_What is required_: Give back all of the data exactly as it stands, with the pictures removed.

+++ Input for this task +++

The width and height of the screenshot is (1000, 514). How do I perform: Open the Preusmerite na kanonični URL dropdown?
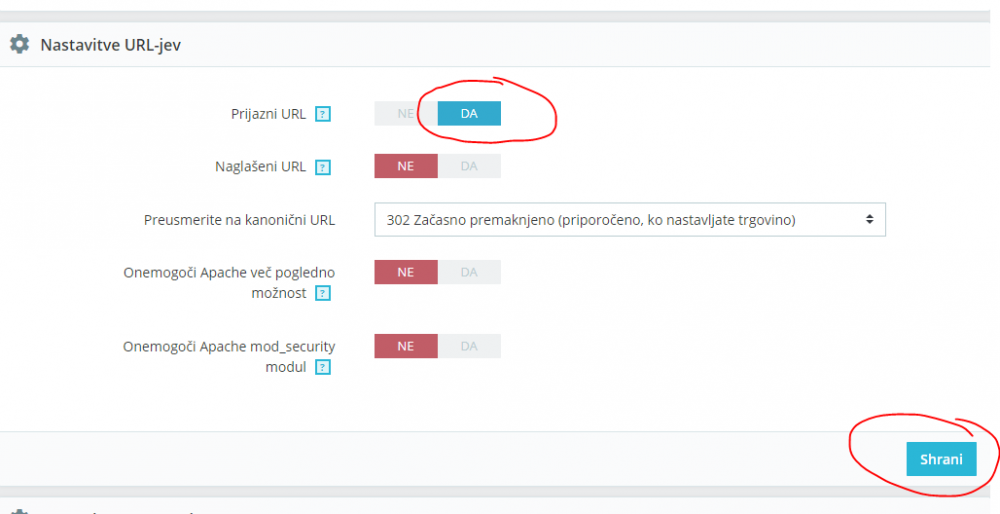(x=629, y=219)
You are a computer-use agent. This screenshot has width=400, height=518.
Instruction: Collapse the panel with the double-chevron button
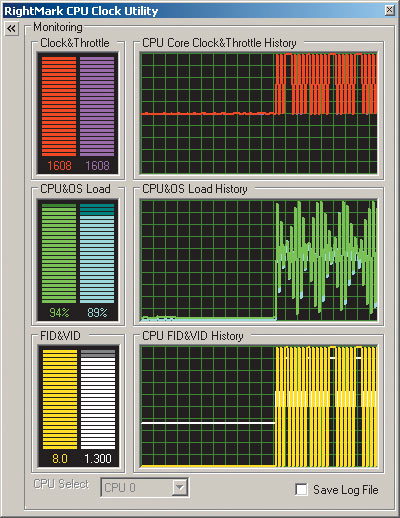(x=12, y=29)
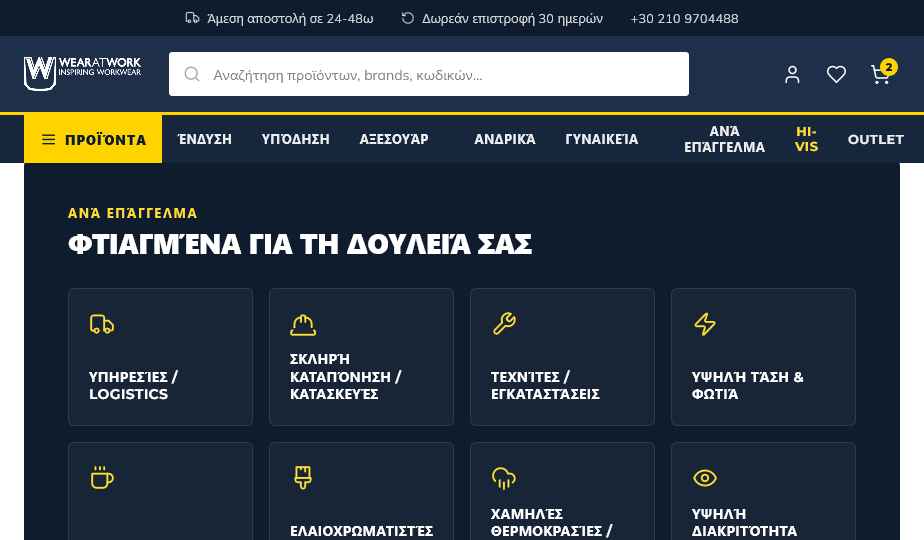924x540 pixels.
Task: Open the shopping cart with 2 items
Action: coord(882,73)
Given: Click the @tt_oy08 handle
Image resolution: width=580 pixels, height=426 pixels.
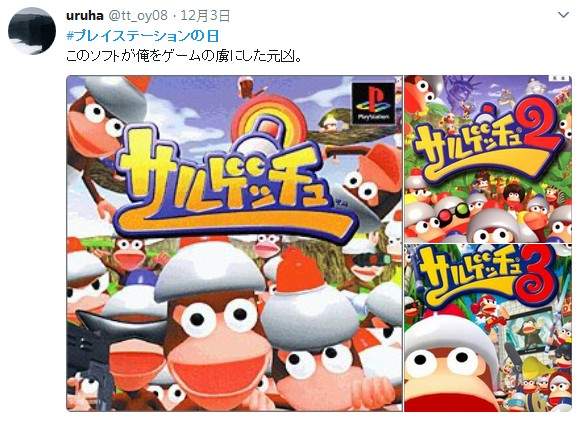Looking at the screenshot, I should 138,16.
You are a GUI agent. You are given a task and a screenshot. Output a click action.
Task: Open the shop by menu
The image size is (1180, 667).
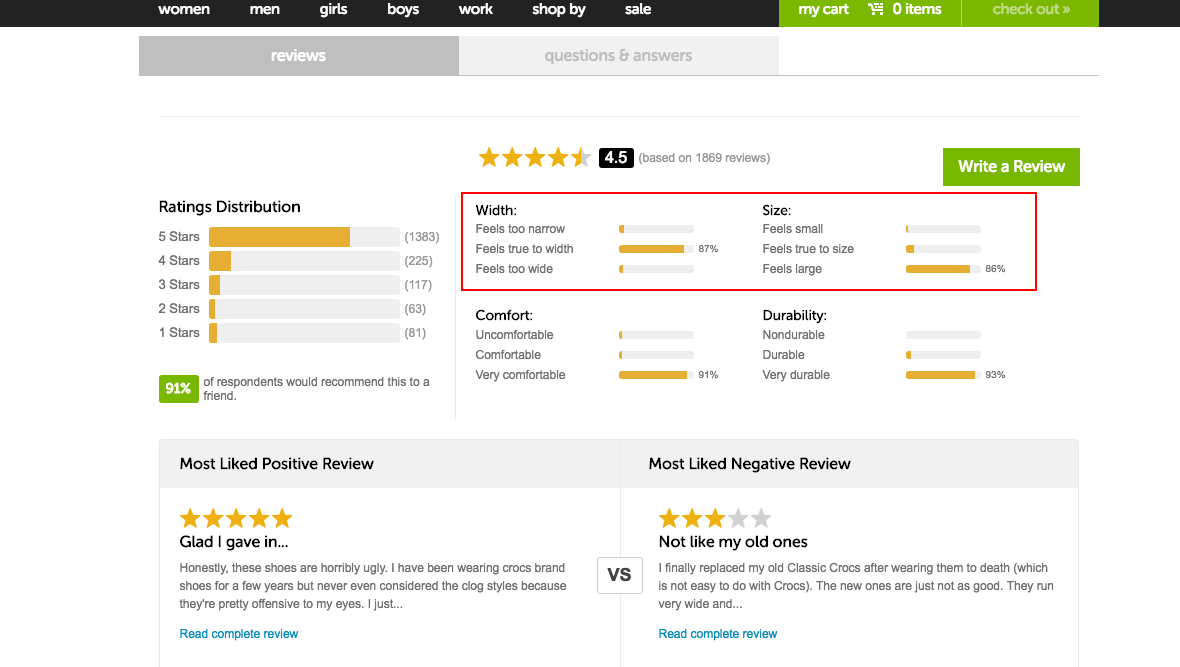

+++

_Written solution_:
The width and height of the screenshot is (1000, 514). How do I perform: Open the Preusmerite na kanonični URL dropdown?
(x=629, y=219)
You are a computer-use agent. This screenshot has width=400, height=518.
Instruction: Collapse the panel with the double-chevron button
(x=12, y=29)
924x540 pixels.
Task: Open the shopping cart with 2 items
Action: coord(882,73)
Given: Click the @tt_oy08 handle
Image resolution: width=580 pixels, height=426 pixels.
Looking at the screenshot, I should 138,16.
You are a GUI agent. You are given a task and a screenshot. Output a click action.
Task: Open the shop by menu
The image size is (1180, 667).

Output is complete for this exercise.